Pintura

La pintura ha sido una presencia continua en mi vida. Desde que me recuerdo lo hago con un pincel, un lápiz de cera. Me recuerdo inventando objetos en la mesa de mi casa.

Cuando elegí estudiar filosofía ya había pasado por la escuela de música y por la de escuela de artes plásticas, eran mis opciones naturales, pero estaba obligada a estudiar en la universidad, fue así como dejé salir mi otra pasión, la intelectual, los libros, los razonamientos, los retos que dieran con una explicación del mundo humano.

Esta primera elección que me acompaña en todos los aspectos, me llevó de vuelta a la pintura, como una sabia mujer que sabe que debe darle paso a las jóvenes inexpertas y atrevidas.

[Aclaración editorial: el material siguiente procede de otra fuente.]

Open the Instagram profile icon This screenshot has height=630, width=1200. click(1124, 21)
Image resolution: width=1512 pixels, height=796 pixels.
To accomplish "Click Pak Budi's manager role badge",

Pinto para seguir con la tradición del conócete a ti mismo , o parafraseando aquel dicho toscano ogni pittore dipinge sè según el cual siempre hay una parte de nosotros mismos en cada cosa que hacemos, en cada versión de la realidad.

Para mí la pintura cobra la forma del paisaje porque pienso que es la metáfora más poderosa  de la realidad. Y es entonces cuando el paisaje deviene mancha que antes ha sido ruta o mapa, camino o recuerdo y da a luz a mi propuesta.